> **Provided material**:
▽

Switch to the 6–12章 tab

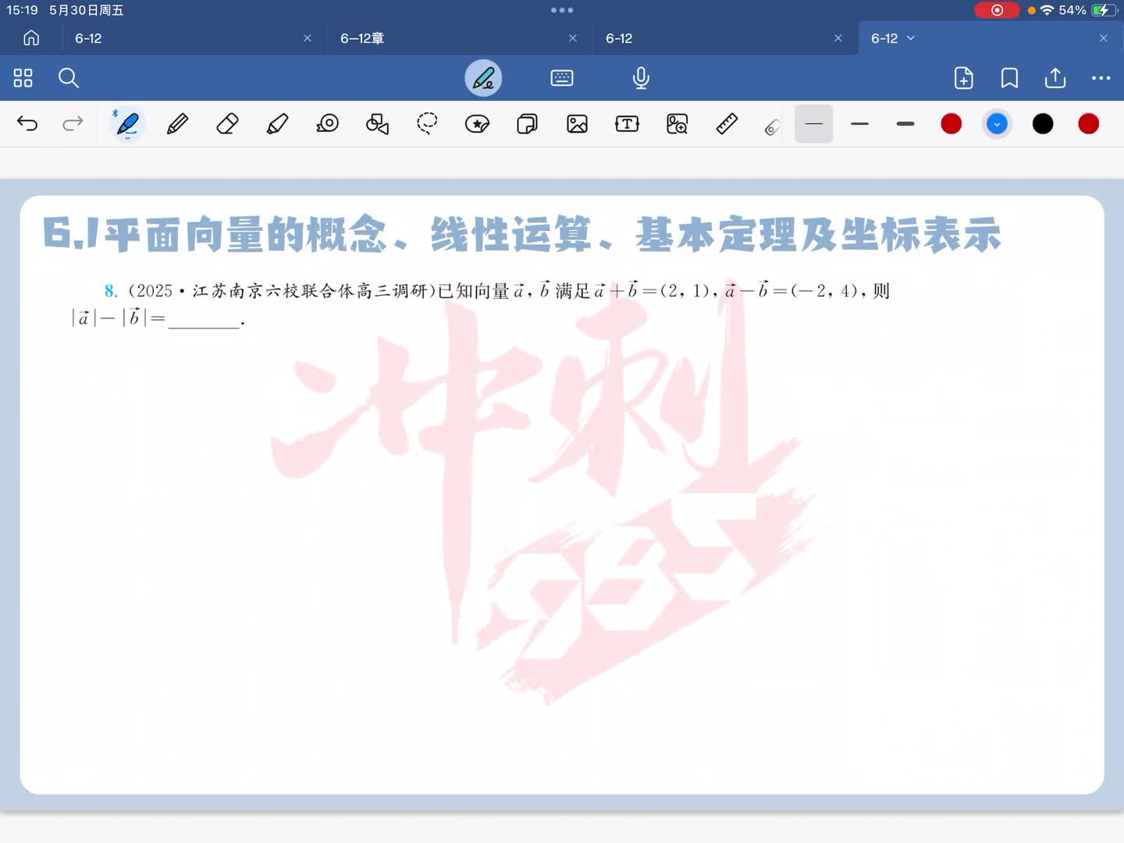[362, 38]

△
▽

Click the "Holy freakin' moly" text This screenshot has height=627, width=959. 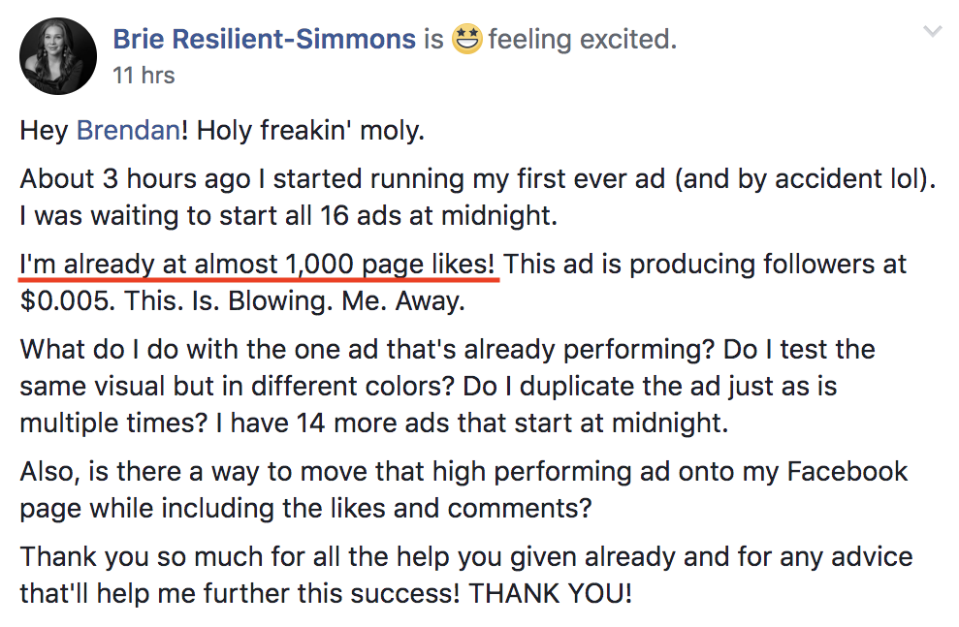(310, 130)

△
▽

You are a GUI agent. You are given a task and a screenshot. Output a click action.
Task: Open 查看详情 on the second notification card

△

With the line holding "You are a GUI" as the first and the line holding "Task: Open 查看详情" as the last, please transcribe exactly the lines of the material above in that range and nothing else.

You are a GUI agent. You are given a task and a screenshot. Output a click action.
Task: Open 查看详情 on the second notification card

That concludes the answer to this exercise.